Under The Shadow

Ever since The Babadook premiered at Sundance in 2014, it feels like every new critically beloved, out-of-nowhere horror hit has been touted as “the new Babadook.” Most of the time, the descriptor is just a catchy way of saying “this horror film’s got buzz.” Many of these “new Babadooks,” from It Follows to The Witch, aren’t all that much like The Babadook at all, and — in my estimation — none of them have been quite as good.

In the case of this year’s Sundance horror Under the Shadow, though, the description really does seem apt. The film works for many of the same reasons The Babadook does. Like The Babadook, Under the Shadow relies more on tension and dread than cheap jump scares. And as with The Babadook, the uneasiness lingers long after the credits have rolled because it evokes real-life horrors, rather than simply relying on supernatural ones. 

Written and directed by Babak AnvariUnder the Shadow unfolds in late ’80s Tehran, at the height of the Iran-Iraq War. Sideh (Narges Rashidi) and Iraj (Bobby Naderi) are the parents of Dorsa (Avin Manshadi), a young girl of around seven years of age. As the fighting intensifies, Iraj is conscripted into military service, leaving Sideh and Dorsa to fend for themselves in their Tehran apartment. As the threat of missiles looms, a mysterious supernatural force begins haunting mother and child.

The genius of Under the Shadow lies in the way it builds up the tension: slowly, almost imperceptibly at first, until I suddenly realized I was wound so tightly I wanted to scream. The first act plays more like a family drama than a horror film. Sideh and Iraj discuss her career, comfort their daughter after her nightmares, and argue about whether the family should flee Tehran for the relative safety of the north.

But the possibility of death and destruction looms in every second. Air raid sirens send the entire apartment building scrambling to the basement, waiting anxiously to see if they’ll make it out alive. After the first time it happens, it’s possible to relax once the immediate danger has passed. After the third or fourth or fifth time, I was less and less able to let go. The general air of dread and uneasiness had crept under my skin, and I found myself clawing at my sweater and clenching my jaw even in scenes where nothing was really happening at all.

Compounding Sideh’s anxieties is a frustration borne of helplessness. Her dreams of becoming a doctor are dashed thanks to a youthful brush with “radical” politics, and her lack of a medical degree later comes back to haunt her. Though she insists on sticking it out in Tehran, Iraj pressures her to leave the city for Dorsa’s sake. In one instance, Sideh, terrified of the malevolent force terrorizing her inside her home, runs out into the street, only to be harshly reprimanded for leaving without covering her hair. “A woman should fear nothing as much as being exposed,” she’s told. “Our men are being martyred to protect these values.” All Sideh has in her life is her daughter, and she can’t save her daughter from the djinn that stalks them, or the everyday terrors of living in war-torn Tehran.

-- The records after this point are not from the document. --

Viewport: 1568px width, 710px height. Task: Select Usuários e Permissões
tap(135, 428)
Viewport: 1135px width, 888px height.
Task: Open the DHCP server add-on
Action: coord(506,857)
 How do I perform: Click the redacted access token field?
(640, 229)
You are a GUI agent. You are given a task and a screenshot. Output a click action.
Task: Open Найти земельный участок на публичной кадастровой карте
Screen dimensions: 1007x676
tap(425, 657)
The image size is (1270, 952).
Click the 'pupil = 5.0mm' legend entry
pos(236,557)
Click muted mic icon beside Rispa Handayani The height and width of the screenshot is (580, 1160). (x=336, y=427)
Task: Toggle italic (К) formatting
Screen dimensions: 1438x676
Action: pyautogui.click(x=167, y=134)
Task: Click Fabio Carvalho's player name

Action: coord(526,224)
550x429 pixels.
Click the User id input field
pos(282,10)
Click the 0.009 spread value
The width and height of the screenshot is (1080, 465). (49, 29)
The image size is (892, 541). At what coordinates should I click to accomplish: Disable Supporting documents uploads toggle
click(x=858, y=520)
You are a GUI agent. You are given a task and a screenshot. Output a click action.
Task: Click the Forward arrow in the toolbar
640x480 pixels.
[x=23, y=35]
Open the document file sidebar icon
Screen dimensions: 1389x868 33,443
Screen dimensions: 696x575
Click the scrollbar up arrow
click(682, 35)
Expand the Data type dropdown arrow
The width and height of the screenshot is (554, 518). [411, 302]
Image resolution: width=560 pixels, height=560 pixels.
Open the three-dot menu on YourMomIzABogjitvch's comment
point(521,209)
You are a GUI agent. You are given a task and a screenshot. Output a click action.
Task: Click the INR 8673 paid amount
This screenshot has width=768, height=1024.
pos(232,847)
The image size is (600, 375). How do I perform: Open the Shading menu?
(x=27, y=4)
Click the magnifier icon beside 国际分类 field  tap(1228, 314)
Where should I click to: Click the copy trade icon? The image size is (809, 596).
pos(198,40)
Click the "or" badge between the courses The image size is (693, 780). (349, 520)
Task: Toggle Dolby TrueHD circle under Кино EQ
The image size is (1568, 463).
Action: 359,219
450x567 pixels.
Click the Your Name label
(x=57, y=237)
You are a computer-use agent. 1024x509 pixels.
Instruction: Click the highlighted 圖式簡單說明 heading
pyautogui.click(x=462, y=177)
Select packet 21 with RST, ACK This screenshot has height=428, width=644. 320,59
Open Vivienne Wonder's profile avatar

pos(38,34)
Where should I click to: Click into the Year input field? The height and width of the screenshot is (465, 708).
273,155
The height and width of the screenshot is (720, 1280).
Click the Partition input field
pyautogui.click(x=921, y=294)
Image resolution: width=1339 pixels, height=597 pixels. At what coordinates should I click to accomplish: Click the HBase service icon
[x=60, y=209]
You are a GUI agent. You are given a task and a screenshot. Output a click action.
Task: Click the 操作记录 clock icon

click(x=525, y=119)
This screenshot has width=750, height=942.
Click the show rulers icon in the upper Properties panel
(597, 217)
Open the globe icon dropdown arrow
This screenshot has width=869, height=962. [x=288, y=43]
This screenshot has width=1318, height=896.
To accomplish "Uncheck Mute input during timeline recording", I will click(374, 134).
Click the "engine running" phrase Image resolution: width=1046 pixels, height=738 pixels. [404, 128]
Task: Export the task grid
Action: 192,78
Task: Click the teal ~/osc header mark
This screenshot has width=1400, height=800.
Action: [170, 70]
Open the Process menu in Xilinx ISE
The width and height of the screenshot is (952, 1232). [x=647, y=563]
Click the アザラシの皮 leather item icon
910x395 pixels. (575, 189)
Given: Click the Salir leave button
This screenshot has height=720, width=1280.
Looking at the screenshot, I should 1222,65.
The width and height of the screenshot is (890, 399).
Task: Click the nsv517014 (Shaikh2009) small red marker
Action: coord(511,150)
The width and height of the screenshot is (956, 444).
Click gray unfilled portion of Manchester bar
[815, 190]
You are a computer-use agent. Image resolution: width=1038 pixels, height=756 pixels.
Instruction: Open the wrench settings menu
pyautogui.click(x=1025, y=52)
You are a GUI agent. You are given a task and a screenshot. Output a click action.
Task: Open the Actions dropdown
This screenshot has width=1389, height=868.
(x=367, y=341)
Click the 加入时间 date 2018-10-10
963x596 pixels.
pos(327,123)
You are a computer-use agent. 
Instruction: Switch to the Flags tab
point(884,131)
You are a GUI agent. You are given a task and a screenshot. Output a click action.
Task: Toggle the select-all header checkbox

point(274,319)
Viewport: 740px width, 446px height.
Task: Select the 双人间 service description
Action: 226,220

With so much real-life dread in the atmosphere, the presence of a djinn seems almost superfluous. But again, as with the Babadook, the monster is really just an external manifestation of more down-to-earth fears. The djinn forces Sideh to confront her fears that she can’t protect her daughter, that she’s not what society deems a good woman and a good mother, that she and her family will never be able to get over the trauma of the war. In and of itself, the djinn isn’t truly terrifying enough to enter the canon of classic horror movie monsters. As an embodiment of Sideh’s anxieties, however, it’s incredibly effective.

It’s easy enough to forget about a made-up monster once the film has ended and the house lights have turned back on. It’s far more difficult to let go of the pain we endured with Sideh — the unbearable stress of trying to go about her daily life while knowing that everything she holds dear, not to mention life itself, could be torn from her at every moment. And it’s equally impossible to forget that while djinns may be the stuff of children’s fairy tales, the missiles and bombs and zealous conservatism that threaten Sideh at every turn were not. Under the Shadow is a tragedy as much as it is a horror film, and the heartbreak lingers long after the fears have been shaken off.